(Saved entries)
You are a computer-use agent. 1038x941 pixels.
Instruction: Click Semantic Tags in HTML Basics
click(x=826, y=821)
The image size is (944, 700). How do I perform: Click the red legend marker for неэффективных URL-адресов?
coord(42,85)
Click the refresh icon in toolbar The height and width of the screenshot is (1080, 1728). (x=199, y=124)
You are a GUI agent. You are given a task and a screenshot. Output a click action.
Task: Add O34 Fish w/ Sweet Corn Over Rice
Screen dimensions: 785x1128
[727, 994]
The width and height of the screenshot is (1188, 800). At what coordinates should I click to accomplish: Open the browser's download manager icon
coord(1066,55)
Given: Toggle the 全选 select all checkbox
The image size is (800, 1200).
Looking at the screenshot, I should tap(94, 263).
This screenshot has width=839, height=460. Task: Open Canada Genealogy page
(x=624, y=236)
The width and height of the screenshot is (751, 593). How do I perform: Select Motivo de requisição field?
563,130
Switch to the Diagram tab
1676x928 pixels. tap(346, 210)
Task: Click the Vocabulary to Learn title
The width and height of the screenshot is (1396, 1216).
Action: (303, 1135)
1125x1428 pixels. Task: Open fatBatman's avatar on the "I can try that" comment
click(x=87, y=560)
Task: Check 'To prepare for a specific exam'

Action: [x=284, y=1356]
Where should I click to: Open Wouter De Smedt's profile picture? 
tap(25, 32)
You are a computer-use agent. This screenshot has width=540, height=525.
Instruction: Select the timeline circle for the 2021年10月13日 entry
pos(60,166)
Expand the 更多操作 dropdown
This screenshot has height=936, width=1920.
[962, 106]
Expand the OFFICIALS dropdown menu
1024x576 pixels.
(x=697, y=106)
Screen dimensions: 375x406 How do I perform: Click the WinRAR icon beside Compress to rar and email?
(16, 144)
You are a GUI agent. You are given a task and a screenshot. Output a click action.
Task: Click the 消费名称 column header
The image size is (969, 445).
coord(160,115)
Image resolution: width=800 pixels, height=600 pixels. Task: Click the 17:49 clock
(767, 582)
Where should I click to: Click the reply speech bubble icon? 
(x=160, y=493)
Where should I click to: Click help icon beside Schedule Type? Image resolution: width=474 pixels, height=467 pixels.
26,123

**Action item:** Nothing but the lines from the one containing "1125x1428 pixels. Task: Open" through the last line of the data above should be set down, word for word.

**Result for this exercise:**
1125x1428 pixels. Task: Open fatBatman's avatar on the "I can try that" comment
click(x=87, y=560)
Task: Check 'To prepare for a specific exam'

Action: [x=284, y=1356]
Where should I click to: Open Wouter De Smedt's profile picture? 
tap(25, 32)
You are a computer-use agent. This screenshot has width=540, height=525.
Instruction: Select the timeline circle for the 2021年10月13日 entry
pos(60,166)
Expand the 更多操作 dropdown
This screenshot has height=936, width=1920.
[962, 106]
Expand the OFFICIALS dropdown menu
1024x576 pixels.
(x=697, y=106)
Screen dimensions: 375x406 How do I perform: Click the WinRAR icon beside Compress to rar and email?
(16, 144)
You are a GUI agent. You are given a task and a screenshot. Output a click action.
Task: Click the 消费名称 column header
The image size is (969, 445).
coord(160,115)
Image resolution: width=800 pixels, height=600 pixels. Task: Click the 17:49 clock
(767, 582)
Where should I click to: Click the reply speech bubble icon? 
(x=160, y=493)
Where should I click to: Click help icon beside Schedule Type? Image resolution: width=474 pixels, height=467 pixels.
26,123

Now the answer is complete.